Basic site analytics doesn't tally with Google data
- by Jenkz
After being stumped by an earlier quesiton: SO google-analytics-domain-data-without-filtering
I've been experimenting with a very basic analytics system of my own.
MySQL table:
hit_id, subsite_id, timestamp, ip, url
The subsite_id let's me drill down to a folder (as explained in the previous question).
I can now get the following metrics:
Page Views - Grouped by subsite_id and date
Unique Page Views - Grouped by subsite_id, date, url, IP (not nesecarily how Google does it!)
The usual "most visited page", "likely time to visit" etc etc.
I've now compared my data to that in Google Analytics and found that Google has lower values each metric. Ie, my own setup is counting more hits than Google.

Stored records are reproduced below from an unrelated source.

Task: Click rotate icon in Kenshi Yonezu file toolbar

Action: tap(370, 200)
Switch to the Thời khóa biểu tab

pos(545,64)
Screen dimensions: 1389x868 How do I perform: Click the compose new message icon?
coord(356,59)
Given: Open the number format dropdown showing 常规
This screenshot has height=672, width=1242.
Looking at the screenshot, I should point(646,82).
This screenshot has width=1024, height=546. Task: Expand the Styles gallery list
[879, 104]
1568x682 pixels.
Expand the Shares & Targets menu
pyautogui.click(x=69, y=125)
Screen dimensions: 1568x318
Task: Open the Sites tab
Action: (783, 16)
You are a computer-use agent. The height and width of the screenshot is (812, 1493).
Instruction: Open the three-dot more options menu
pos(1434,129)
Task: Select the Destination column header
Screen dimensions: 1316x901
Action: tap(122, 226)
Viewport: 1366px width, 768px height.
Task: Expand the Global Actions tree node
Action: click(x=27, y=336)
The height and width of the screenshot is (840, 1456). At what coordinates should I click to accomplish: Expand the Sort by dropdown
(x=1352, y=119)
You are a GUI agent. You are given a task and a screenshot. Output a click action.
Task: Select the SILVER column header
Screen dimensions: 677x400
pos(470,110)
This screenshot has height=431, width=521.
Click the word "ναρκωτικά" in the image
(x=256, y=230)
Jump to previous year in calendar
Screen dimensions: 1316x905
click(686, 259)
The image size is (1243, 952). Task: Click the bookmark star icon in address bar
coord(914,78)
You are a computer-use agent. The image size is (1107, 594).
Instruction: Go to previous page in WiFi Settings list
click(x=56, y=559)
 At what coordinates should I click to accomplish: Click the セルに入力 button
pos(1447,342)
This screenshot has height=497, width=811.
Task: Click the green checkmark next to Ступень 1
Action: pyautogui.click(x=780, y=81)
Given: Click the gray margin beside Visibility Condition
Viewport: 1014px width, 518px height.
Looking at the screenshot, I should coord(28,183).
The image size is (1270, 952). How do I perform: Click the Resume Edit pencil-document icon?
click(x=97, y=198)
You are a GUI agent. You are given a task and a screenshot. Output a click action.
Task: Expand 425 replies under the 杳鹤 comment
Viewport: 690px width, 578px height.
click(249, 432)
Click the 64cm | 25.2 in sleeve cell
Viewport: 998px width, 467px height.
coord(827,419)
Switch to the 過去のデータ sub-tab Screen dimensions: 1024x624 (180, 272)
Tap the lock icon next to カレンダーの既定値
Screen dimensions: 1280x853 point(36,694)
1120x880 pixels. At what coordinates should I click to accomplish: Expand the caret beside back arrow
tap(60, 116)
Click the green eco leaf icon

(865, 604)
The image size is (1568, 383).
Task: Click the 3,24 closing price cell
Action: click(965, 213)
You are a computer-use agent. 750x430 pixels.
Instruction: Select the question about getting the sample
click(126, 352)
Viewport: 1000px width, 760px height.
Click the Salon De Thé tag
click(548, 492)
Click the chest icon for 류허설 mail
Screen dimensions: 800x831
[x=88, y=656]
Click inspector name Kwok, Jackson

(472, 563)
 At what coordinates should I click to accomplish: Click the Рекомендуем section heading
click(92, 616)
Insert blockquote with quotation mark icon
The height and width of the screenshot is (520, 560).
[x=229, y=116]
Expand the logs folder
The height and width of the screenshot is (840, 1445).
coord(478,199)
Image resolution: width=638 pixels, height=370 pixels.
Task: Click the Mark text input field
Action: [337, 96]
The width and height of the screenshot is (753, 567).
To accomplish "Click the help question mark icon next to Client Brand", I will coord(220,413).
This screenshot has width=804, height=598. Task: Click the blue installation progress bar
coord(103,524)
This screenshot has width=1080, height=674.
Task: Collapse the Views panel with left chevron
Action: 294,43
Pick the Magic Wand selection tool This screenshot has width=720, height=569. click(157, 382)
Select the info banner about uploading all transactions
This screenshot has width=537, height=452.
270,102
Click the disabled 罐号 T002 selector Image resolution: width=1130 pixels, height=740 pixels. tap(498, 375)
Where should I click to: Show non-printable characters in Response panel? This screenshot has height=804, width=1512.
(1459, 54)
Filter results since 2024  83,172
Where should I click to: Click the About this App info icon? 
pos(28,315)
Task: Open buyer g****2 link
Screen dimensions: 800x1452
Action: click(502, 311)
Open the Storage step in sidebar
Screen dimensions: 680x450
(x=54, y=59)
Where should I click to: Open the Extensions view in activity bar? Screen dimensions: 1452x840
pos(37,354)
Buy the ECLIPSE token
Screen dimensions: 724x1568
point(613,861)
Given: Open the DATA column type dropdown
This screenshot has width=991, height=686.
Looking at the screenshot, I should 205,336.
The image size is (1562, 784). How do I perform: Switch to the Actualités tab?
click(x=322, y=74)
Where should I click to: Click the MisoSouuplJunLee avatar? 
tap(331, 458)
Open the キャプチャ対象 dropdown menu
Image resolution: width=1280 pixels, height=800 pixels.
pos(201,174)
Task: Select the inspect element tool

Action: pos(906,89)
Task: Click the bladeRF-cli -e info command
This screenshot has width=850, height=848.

So I've started discounting IP's from various web crawlers, Google, Yahoo & Dotbot so far.
Short Questions:
Is it worth me collating a list of
all major crawlers to discount, is
any list likely to change regularly?
Are there any other obvious filters
that Google will be applying to GA
data?
What other data would you
collect that might be of use further
down the line?
What variables does
Google use to work out entrance
search keywords to a site?
The data is only going to used internally for our own "subsite ranking system", but I would like to show my users some basic data (page views, most popular pages etc) for their reference.